There is, doubtless, a large amount of money held back in this way by professors of religion, just because it is in such small sums, or because they are so far off that they cannot be sued. And yet these people will pray, and appear very pious, and wonder why they do not “enjoy” religion, and have the Spirit of God!

It is this looseness of moral principle, this want of conscience about little matters, that grieves away the Holy Ghost.

The world is watching the Christians. What do they see? Each of us will have to give an account before God for the faithfulness of our testimony. Hypocrisy is never a small thing.

Finney & Effective Communication

Charles Finney 1Charles Finney had a lot to say about the effective means of communicating a message, particularly the most important message of all—the Gospel. He was continually criticized by other ministers for using plain language in his messages; he should show off his learning with superb rhetoric, they argued. Finney argued back in this way in his autobiography:

The captain of a fire company, when a city is on fire, does not read to his company an essay, or exhibit a fine specimen of rhetoric when he shouts to them and directs their movements. It is a question of urgency, and he intends that every word shall be understood. He is entirely in earnest with them; and they feel that criticism would be out of place in regard to the language he uses.

So it always is when men are entirely in earnest. Their language is in point, direct and simple. Their sentences are short, cogent, powerful. The appeal is made directly for action; and hence all such discourses take effect. This is the reason why, formerly, the ignorant Methodist preachers, and the earnest Baptist preachers produced so much more effect than our most learned theologians and divines. They do so now.

The impassioned utterance of a common exhorter will often move a congregation far beyond anything that those splendid exhibitions of rhetoric can effect. Great sermons lead the people to praise the preacher. Good preaching leads the people to praise the Saviour.

Finney’s exhortation here doesn’t mean there isn’t a place for great learning and wonderful rhetoric. He’s simply saying you have to be careful not to speak over people’s heads. They have to understand what you are saying. When I teach, I try to do the same. Even though I possess a history doctorate, it does no good to show off in-depth knowledge that many in the class cannot follow. It’s far more important to ensure they grasp the essentials of what I’m teaching. Plain language, directness, and, in my case, really good cartoons, are what accomplish that purpose.

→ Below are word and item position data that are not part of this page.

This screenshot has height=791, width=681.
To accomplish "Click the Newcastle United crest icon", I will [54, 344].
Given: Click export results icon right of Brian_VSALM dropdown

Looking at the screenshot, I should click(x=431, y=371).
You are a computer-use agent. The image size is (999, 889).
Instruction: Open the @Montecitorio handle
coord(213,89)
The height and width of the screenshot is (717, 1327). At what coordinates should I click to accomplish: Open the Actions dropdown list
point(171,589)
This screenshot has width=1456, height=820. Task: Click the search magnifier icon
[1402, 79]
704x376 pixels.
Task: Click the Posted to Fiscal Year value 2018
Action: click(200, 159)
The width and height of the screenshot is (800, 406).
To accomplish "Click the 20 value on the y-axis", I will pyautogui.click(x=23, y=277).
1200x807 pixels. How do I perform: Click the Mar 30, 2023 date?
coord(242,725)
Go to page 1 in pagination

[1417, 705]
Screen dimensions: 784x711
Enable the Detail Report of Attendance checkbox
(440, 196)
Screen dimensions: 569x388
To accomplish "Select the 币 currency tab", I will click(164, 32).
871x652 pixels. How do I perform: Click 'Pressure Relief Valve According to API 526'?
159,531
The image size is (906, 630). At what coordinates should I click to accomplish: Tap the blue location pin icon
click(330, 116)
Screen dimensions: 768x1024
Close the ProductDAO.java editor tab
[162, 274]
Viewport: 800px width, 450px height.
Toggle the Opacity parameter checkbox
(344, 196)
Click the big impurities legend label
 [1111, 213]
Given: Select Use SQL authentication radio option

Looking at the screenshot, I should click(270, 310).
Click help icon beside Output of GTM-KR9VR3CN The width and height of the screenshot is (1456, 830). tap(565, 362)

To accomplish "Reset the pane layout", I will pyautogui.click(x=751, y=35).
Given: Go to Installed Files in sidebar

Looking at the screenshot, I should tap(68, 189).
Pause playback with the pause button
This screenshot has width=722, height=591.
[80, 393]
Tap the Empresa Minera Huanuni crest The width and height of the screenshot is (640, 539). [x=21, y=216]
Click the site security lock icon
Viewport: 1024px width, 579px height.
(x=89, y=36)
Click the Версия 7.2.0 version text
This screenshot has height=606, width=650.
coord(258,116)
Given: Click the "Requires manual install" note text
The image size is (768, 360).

The Finney-Robertson Message Is the Gospel Message

Finney's Systematic TheologyHow do I combine Phil Robertson and Charles Finney? Rather easily. Robertson spoke clearly on the nature of sin, yet also said we had to love everyone, even those caught up in sin. Finney, in his Systematic Theology, puts it this way:

The command is, “Thou shalt love thy neighbor as thyself” (Matt. 19:19). This says nothing about the character of my neighbor. It is the value of His [God’s] interests, of His well-being, that the law requires me to regard. It does not require me to love my righteous neighbor merely, nor to love my righteous neighbor better than I do my wicked neighbor. It is my neighbor that I am to love. . . .

But while the law requires that this should be willed to all . . . irrespective of character, it cannot, and does not require us to will that . . . any moral agent in particular, shall be actually blessed but upon condition that he be holy. Our obligation to the unholy is to will that they might be holy, and perfectly blessed.

While we are to desire the best for all, we need to recognize the basic Gospel truth that sin must be done away with first. No one who remains in sin can receive the ultimate blessing of God. Sin separates from God; only through repentance and faith in the work of Christ on the Cross can any of us enter into His kingdom. That’s Finney’s message, and it’s Robertson’s message as well. But more than that, it’s the Biblical message.